■ **Text section**:
-=-=-=-=-
ISBN-13: 9781101871430
Publisher: Knopf Doubleday Publishing Group
Publication date: 03/05/2019
Pages: 352
Product dimensions: 6.10(w) x 9.30(h) x 1.10(d)

About the Author

MATTHEW O. JACKSON is the William D. Eberle Professor of Economics at Stanford University (where he received his Ph.D. in 1988), an external faculty member of the Santa Fe Institute, and a fellow of the Canadian Institute for Advanced Research. He has received the Social Choice and Welfare Prize, the Berkeley Electronic Press Arrow Prize for Senior Economists, and a Guggenheim Fellowship. He has served as co-editor of Games and Economic Behavior, the Review of Economic Design, and Econometrica. He co-teaches a popular game theory course on Coursera.org along with Kevin Leyton-Brown and Yoav Shoham.

Read an Excerpt

From:
 
1 · Introduction: Networks and Human Behavior
 
The More Things Change
 
On December 17, 2010, Mohamed Bouazizi, a twenty-six-year-old street vendor in the dusty small city of Sidi Bouzid in cen­tral Tunisia, lit himself on fire. He did so as a desperate statement of outrage at the tyrannical government that had ruled Tunisia for more than two decades and repeatedly crushed any opposition. His family had long been outspoken against the government and he found himself regularly harassed by the local police. That morning, the police publicly humiliated him and confiscated his day’s produce. Mohamed had borrowed the money to buy his produce, and its loss was the last of many straws. Mohamed drenched himself in gasoline and burned himself alive in protest.

Decades ago, the several-thousand-person protest that quickly followed would have been the end of the story. Few outside of Sidi Bouzid would have even been aware that anything happened. How­ever, videos of the aftermath of Mohamed Bouazizi’s self-immolation were impossible to contain and were quickly shared via social media and reported widely. News of the Tunisian and other governments’ oppression had already been spreading after confidential documents appeared weeks earlier on WikiLeaks. The Arab Spring that would follow was enabled by and coordinated via social media such as Face­book and Twitter as well as cell phones.1
 
Although the methods of communication were modern, ulti­mately it was a network of humans spreading news and outrage. What was new was how widely and quickly news could spread, and how people were able to coordinate their responses. But understanding what happened still boils down to understanding how news spreads between people and how their behaviors influence each other.
 
The size and ferocity of the resulting Tunisian protests toppled the government by mid-January. The insurgency had also spread to neighboring Algeria, and over the next two months erupted in Oman, Egypt, Yemen, Bahrain, Kuwait, Libya, Morocco, and Syria, and even Saudi Arabia, Qatar, and the United Arab Emirates. The successes and failures of the Arab Spring are open to debate. But the swift proliferation of protests throughout that part of the world was not only unprecedented but highlighted the importance of human networks in our lives.
 
As dramatic as recent changes in human communication have been, as Thomas Friedman’s quote above indicates, the world has shrunk many times before—in the wake of: the printing press, the posting of letters, overseas travel, trains, the telegraph, the telephone, the radio, airplanes, television, and the fax machine. Internet tech­nology and social media are only the latest chapter in the long his­tory of changes in how people interact, at what distance, how quickly, and with whom.
-=-=-=-=-
■ **Provided data**:
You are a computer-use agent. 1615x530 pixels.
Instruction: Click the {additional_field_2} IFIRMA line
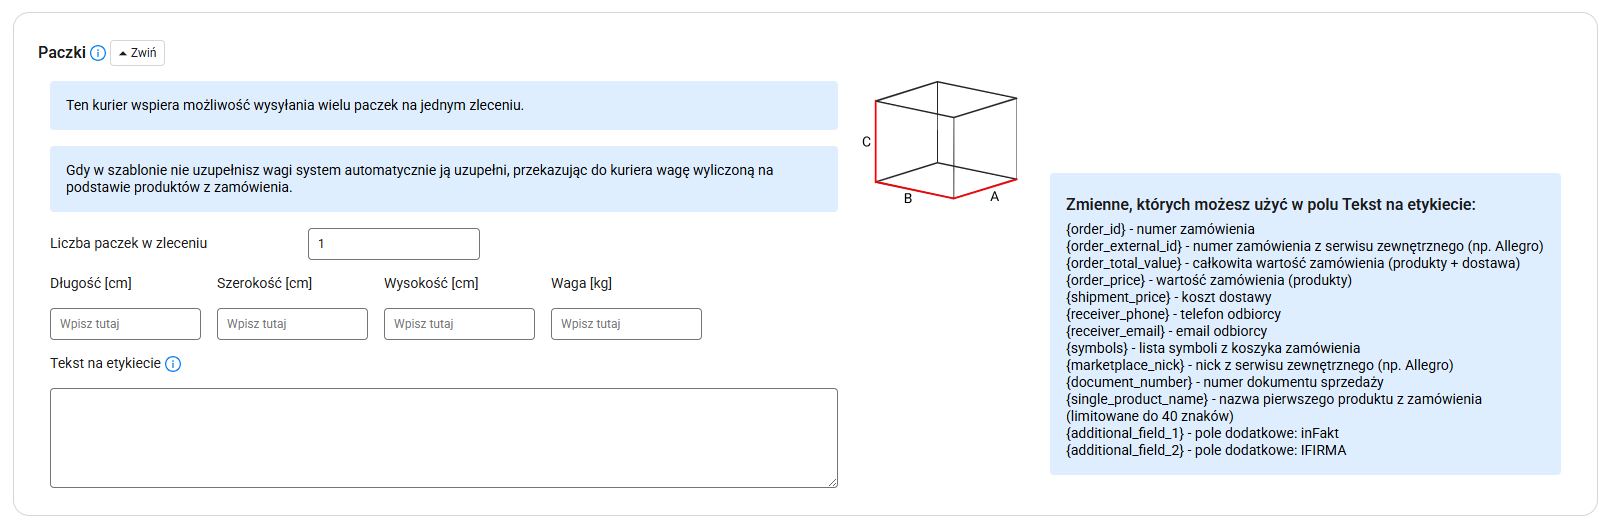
-=-=-=-=-
■ **Job 1**: According to the book excerpt, by when had the size and ferocity of the Tunisian protests toppled the government?
■ **Job 2**: Summarize the book excerpt in two sentences.
■ **Job 3**: Write out the part of the book excerpt that opens with the words containing "On December 17, 2010, Mohamed" and closes with "alive in protest.".

■ **Correct result 1**: By mid-January.

■ **Correct result 2**: The book excerpt lists publication details and a biography of Matthew O. Jackson, a Stanford economics professor. Its opening chapter recounts how street vendor Mohamed Bouazizi set himself on fire in Tunisia on December 17, 2010, and how videos of the aftermath spread through social media ahead of the Arab Spring, and it argues that such events still come down to human networks spreading news, with social media only the latest of many changes in how people interact.

■ **Correct result 3**:
On December 17, 2010, Mohamed Bouazizi, a twenty-six-year-old street vendor in the dusty small city of Sidi Bouzid in cen­tral Tunisia, lit himself on fire. He did so as a desperate statement of outrage at the tyrannical government that had ruled Tunisia for more than two decades and repeatedly crushed any opposition. His family had long been outspoken against the government and he found himself regularly harassed by the local police. That morning, the police publicly humiliated him and confiscated his day’s produce. Mohamed had borrowed the money to buy his produce, and its loss was the last of many straws. Mohamed drenched himself in gasoline and burned himself alive in protest.